Penutup: Dampak Nyata dan Masa Depan yang Menjanjikan

Pada akhirnya, penelitian ini bukan hanya tentang kekurangan tukang bangunan. Ini adalah cerminan dari tantangan struktural yang dihadapi oleh banyak negara berkembang: bagaimana menjembatani kesenjangan antara ketersediaan tenaga kerja dan kebutuhan industri yang semakin teknis. Jika rekomendasi utama dari studi ini, yaitu kerangka kerja untuk mengakui keahlian informal, diterapkan secara nasional, temuan ini bisa mengubah wajah industri konstruksi Afrika Selatan. Pengakuan atas keahlian yang sudah ada dapat meningkatkan produktivitas, mengurangi biaya pengerjaan ulang, dan secara signifikan meningkatkan kualitas infrastruktur publik dalam waktu lima tahun.
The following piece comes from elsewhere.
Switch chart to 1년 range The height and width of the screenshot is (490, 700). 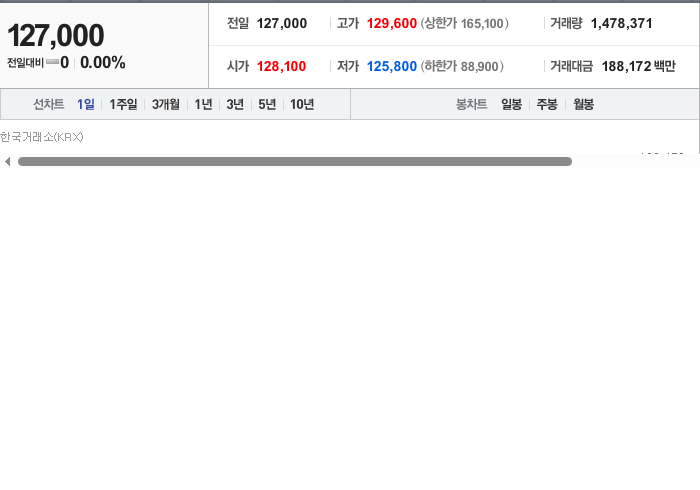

Studi ini adalah sebuah panggilan untuk bertindak, tidak hanya bagi industri konstruksi, tetapi juga bagi pemerintah dan sistem pendidikan. Ini menekankan pentingnya sistem pendidikan dasar yang kuat, peran sertifikasi sebagai jaminan kualitas, dan perlunya pemerintah untuk beradaptasi dengan realitas pasar tenaga kerja yang terus berubah. Mengatasi masalah ini berarti membuka jalan bagi pertumbuhan ekonomi yang berkelanjutan dan menciptakan peluang yang adil bagi seluruh lapisan masyarakat.

 

Sumber Artikel:

Windapo, A. O. (2016). Skilled labour supply in the South African construction industry: The nexus between certification, quality of work output and shortages. SA Journal of Human Resource Management14(1), 1-8.